Shopify’s first-quarter revenue and profit fell significantly short of analyst projections. The Canadian eCommerce company has cut its full-year projection due to a lack of new merchants.
Shopify is dealing with shoppers returning to physical stores, rising inflation, and labour shortages, according to CFO Amy Shapero.
According to Shapero, lower merchant adds this year reflect a tight and transitory labour market. “We expect the labour market to ease.”
At least seven analysts dropped their price estimates on Shopify Wednesday, continuing a trend that began weeks before the results report. The company’s stock has dropped about 70% in a year. They’re presently 2% below where they were when the WHO declared COVID-19 a global pandemic in March 2020.

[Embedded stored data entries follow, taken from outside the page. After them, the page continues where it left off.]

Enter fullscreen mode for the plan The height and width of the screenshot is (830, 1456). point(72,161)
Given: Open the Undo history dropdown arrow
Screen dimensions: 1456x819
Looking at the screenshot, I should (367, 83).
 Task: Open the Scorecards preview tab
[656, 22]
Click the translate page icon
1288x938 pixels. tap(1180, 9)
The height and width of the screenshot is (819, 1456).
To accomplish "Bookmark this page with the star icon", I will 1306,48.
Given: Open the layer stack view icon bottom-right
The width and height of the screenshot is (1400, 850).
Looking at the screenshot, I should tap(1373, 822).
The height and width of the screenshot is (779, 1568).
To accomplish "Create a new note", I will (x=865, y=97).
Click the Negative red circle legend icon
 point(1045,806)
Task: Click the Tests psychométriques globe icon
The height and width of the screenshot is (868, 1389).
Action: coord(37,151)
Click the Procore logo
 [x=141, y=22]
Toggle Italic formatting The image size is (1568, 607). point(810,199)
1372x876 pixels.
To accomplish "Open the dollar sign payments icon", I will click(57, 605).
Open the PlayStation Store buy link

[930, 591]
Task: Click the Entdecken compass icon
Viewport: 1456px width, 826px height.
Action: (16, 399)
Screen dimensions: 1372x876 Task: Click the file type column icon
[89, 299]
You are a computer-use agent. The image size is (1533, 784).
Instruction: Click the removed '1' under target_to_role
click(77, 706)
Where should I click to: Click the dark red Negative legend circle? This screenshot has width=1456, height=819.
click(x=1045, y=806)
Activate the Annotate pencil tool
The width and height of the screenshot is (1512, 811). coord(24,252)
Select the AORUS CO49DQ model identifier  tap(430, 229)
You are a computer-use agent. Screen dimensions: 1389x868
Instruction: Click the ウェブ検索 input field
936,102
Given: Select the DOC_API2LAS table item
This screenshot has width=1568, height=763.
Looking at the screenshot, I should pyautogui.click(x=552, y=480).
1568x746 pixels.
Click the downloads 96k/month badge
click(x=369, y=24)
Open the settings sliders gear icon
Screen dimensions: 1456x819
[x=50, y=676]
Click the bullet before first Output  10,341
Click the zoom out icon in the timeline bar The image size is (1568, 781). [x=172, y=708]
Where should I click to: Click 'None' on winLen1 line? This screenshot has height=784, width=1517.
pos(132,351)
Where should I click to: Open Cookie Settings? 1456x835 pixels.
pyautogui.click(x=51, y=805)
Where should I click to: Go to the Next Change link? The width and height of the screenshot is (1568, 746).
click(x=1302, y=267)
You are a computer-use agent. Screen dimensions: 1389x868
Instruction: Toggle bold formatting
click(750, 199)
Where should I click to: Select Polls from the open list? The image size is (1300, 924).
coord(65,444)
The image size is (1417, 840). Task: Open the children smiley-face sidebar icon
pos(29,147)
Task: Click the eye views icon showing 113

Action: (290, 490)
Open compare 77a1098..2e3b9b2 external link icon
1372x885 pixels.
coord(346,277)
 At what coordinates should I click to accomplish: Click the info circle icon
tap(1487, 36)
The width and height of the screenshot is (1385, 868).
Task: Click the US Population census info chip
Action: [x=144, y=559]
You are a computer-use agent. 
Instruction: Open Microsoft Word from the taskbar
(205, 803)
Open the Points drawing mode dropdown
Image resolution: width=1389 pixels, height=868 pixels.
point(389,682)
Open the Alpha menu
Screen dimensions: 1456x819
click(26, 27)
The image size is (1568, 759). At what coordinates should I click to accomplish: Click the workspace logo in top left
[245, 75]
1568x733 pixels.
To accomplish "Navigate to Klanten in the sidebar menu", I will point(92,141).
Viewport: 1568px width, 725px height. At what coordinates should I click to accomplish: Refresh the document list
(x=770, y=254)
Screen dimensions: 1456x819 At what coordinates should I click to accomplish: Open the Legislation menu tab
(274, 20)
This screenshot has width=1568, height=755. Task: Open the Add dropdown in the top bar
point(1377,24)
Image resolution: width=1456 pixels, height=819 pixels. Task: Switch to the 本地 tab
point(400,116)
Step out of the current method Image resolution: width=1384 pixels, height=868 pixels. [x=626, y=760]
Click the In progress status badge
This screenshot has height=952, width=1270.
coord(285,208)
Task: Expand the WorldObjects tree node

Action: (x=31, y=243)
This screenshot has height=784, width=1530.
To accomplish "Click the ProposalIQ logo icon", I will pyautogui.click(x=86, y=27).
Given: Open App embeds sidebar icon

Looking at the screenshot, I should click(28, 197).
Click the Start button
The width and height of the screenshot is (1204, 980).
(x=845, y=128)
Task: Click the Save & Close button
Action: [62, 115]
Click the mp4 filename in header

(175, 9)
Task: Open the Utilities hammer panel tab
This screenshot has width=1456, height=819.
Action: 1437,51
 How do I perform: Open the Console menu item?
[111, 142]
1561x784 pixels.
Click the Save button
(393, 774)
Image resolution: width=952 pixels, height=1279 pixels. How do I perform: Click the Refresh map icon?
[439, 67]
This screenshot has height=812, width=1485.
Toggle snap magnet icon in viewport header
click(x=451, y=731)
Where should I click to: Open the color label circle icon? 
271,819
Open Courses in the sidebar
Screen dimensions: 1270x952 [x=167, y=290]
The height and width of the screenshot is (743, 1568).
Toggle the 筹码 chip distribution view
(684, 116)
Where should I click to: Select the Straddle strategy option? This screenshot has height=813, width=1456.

Online shopping is slowing as the COVID-19 pandemic fades, causing eCommerce companies to tank this earnings season. Its revenue prediction was lower than projected, therefore Amazon.com Inc.’s stock dropped the most since July 2006.
Shopify revenue
Shopify’s Q1 sales increased 22% to $1.2 billion. But they fell short of analysts’ $1.25 billion projections, according to Bloomberg.
Gross merchandise volume (GMV) increased 16% year-on-year to $43.2 billion. GMV is the value of platform merchant sales. Analysts projected $46.5 billion GMV.
Ottawa-based Shopify earned $25.1 million, or 20 cents per share, in the first quarter. Analysts expected 64 cents per share. It also falls short of Q1 2017 earnings of $254.1 million. In 2022, the corporation expects fewer new business customers. It predicted merchant growth would be “comparable” to 2021.